### TRY IT
Say how many lines in the records hold "computer". Nothing but the number should be given.

### PROVIDED INFORMATION
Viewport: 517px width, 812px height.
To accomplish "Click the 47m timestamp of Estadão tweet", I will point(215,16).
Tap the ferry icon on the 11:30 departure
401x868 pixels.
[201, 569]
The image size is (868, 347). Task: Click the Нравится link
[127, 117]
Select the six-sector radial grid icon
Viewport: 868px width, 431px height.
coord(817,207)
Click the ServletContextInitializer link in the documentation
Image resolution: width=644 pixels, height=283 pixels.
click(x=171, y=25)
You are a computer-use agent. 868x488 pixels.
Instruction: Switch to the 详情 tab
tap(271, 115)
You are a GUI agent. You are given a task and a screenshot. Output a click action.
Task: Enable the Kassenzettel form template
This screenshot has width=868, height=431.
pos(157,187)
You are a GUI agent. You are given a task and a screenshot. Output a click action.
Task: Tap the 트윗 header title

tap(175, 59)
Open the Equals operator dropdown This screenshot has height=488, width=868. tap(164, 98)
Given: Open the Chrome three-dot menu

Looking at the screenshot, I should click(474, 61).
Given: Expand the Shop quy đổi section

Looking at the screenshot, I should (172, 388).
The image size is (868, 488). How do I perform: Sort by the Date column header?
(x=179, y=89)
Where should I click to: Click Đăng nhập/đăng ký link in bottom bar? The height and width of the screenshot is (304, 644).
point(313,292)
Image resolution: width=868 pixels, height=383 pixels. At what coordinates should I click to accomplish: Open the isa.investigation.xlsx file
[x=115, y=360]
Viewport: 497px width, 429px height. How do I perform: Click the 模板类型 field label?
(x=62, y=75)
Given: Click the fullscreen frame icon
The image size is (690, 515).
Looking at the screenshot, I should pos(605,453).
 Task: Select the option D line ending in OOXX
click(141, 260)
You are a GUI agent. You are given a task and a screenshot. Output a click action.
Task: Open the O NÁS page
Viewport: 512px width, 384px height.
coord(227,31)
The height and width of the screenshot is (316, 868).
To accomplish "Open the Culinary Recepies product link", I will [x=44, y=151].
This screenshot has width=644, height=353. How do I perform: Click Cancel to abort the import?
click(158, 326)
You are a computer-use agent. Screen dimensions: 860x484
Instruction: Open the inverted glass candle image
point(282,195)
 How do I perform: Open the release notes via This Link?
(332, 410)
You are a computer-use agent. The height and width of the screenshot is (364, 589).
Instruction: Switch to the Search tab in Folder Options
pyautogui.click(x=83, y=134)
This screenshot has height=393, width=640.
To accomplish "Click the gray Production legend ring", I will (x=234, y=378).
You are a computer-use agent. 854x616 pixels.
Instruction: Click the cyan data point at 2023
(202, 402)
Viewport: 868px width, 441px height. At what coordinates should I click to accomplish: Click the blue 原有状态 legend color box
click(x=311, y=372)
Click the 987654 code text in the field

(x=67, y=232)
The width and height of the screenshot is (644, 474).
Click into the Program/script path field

### TASK RESPONSE
4